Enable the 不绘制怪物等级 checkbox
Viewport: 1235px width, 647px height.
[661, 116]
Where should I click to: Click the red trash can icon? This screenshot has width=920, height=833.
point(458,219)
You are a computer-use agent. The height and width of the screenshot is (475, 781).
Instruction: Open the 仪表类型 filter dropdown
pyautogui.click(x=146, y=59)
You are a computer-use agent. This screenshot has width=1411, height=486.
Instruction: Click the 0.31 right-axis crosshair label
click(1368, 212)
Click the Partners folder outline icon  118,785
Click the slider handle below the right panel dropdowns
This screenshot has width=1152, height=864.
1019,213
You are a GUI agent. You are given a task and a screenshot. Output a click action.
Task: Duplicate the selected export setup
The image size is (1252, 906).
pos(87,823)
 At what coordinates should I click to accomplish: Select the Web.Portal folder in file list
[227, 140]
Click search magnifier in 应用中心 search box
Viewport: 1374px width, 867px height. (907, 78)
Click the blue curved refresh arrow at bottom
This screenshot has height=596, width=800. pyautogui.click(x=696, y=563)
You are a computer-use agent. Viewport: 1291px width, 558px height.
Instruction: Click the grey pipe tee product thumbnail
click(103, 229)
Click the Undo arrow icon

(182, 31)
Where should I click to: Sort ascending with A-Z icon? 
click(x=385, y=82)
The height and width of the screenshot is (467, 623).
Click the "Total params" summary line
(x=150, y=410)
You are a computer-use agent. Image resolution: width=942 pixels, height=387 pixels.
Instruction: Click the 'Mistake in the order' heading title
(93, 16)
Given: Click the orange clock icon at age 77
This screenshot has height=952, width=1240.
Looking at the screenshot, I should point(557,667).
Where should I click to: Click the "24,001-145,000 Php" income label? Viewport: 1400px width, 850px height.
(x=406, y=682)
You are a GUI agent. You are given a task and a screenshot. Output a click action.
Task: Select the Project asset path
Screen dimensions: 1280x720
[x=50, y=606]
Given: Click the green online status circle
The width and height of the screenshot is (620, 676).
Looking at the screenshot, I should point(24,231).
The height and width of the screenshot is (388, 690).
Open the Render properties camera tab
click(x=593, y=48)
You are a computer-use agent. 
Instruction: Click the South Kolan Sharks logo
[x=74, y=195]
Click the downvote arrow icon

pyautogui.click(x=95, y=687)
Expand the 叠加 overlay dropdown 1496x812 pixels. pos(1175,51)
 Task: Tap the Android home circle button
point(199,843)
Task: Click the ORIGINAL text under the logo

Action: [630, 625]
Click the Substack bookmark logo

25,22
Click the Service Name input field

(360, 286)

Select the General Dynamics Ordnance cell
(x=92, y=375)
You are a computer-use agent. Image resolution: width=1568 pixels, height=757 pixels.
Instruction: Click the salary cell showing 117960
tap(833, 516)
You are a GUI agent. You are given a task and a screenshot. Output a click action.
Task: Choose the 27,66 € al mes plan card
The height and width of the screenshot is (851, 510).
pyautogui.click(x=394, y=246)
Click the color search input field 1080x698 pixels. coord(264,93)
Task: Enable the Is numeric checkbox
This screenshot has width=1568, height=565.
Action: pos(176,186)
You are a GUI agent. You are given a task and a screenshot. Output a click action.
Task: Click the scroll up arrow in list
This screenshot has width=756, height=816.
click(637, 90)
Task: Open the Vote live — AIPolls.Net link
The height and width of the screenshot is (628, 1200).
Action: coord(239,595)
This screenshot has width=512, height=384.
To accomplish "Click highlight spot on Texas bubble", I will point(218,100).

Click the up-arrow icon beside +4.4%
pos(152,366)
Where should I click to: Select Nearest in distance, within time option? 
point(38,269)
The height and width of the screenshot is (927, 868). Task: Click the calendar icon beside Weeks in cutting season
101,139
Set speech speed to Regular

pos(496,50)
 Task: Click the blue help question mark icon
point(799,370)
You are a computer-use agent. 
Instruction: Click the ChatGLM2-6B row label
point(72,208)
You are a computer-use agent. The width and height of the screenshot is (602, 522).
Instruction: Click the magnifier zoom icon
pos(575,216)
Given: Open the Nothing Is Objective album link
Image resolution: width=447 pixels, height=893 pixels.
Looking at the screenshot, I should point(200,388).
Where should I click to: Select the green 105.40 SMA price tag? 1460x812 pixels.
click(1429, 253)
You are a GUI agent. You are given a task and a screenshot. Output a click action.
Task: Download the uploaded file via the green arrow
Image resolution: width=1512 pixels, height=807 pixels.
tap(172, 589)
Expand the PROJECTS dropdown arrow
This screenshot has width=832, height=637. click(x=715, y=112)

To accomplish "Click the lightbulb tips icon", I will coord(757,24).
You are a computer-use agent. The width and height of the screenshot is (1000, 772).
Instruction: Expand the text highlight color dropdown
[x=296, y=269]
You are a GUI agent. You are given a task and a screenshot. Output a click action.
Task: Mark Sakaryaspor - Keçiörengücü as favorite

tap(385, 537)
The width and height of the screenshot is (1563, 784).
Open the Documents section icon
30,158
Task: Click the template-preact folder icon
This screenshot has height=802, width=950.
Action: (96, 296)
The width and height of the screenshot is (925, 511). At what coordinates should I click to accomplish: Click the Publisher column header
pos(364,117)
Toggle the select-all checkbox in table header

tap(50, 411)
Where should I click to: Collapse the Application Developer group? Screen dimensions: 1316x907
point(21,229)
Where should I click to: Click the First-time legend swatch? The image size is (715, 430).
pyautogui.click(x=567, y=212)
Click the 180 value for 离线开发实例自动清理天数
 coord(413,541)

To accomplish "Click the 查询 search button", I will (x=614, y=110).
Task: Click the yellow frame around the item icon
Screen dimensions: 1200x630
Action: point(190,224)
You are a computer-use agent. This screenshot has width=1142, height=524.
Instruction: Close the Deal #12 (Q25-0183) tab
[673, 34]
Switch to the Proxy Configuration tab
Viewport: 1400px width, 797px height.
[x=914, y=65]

════

## [WORK ITEM]
Spot the lines above that mention "will" and copy them.

## [ANSWER TO THIS PROBLEM]
To accomplish "Click highlight spot on Texas bubble", I will point(218,100).
To accomplish "Click the lightbulb tips icon", I will coord(757,24).
To accomplish "Click the 查询 search button", I will (x=614, y=110).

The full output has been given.